OLG Köln: Werbung mit "Top Preis" ist nicht mit Werbung mit "Höchstpreis" gleichzusetzen
Verfasser: pr-gateway on Friday, 3 March 2017OLG Köln: Werbung mit "Top Preis" ist nicht mit Werbung mit "Höchstpreis" gleichzusetzen
Werbung mit einem "Top Preis" ist nicht mit der Werbung mit einem "Höchstpreis" gleichzusetzen. Das hat das Oberlandesgericht Köln entschieden (Az.: 6 U 173/14).
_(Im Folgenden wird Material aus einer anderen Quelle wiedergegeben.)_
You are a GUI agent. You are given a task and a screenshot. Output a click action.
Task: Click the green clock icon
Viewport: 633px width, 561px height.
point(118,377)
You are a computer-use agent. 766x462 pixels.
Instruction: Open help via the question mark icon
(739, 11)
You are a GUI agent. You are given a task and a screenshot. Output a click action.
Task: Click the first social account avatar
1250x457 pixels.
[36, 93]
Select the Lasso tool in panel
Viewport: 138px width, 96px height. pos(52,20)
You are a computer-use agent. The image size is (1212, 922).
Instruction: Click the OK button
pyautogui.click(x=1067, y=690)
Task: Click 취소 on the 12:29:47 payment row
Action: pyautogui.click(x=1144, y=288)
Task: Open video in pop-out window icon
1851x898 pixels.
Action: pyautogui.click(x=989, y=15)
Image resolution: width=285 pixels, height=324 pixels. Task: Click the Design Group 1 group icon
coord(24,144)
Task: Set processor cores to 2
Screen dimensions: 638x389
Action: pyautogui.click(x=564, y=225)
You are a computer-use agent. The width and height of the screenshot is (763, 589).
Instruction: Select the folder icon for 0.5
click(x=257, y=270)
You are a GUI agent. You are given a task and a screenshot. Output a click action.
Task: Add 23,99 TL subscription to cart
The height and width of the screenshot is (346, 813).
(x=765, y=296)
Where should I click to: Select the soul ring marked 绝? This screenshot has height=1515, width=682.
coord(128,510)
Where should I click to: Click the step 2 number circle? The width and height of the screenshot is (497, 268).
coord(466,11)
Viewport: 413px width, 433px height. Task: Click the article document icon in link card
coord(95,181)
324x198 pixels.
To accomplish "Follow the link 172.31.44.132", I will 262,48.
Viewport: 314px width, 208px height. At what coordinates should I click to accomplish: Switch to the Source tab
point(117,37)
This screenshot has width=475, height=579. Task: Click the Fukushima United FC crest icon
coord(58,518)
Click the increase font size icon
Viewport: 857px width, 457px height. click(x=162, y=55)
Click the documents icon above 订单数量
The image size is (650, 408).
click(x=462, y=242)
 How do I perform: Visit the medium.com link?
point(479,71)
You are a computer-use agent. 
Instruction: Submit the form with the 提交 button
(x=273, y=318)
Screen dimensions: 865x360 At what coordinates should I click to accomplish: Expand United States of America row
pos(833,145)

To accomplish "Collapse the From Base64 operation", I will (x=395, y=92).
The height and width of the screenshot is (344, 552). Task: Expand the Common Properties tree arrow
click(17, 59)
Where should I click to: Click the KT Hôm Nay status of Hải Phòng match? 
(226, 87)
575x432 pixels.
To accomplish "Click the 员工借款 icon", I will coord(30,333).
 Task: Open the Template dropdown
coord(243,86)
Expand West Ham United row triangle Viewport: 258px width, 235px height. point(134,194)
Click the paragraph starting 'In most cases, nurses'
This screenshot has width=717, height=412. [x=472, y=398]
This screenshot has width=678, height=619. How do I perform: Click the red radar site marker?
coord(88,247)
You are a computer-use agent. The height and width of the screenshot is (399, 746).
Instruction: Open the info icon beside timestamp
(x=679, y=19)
Gold hat seinen Preis - sowohl beim Ankauf als auch beim Verkauf. Die Werbung mit Preisen hat ihre Grenzen, wie ein Händler, der damit geworben hatte, Goldschmuck zu "Höchstpreisen" anzukaufen, erfahren musste. Von einem Mitbewerber hatte er sich für die Werbung mit "Höchstpreisen" eine Abmahnung und eine strafbewehrte Unterlassungserklärung eingehandelt, da er tatsächlich keine Höchstpreise gezahlt hatte. Kurz darauf warb er im Ladengeschäft und im Internet mit "Goldankauf zu Top Preisen". Der Mitbewerber sah hierin erneut einen Verstoß gegen das Wettbewerbsrecht sowie einen Verstoß gegen die strafbewehrte Unterlassungserklärung. Die Klage auf Zahlung der Vertragsstrafe blieb jedoch erfolglos.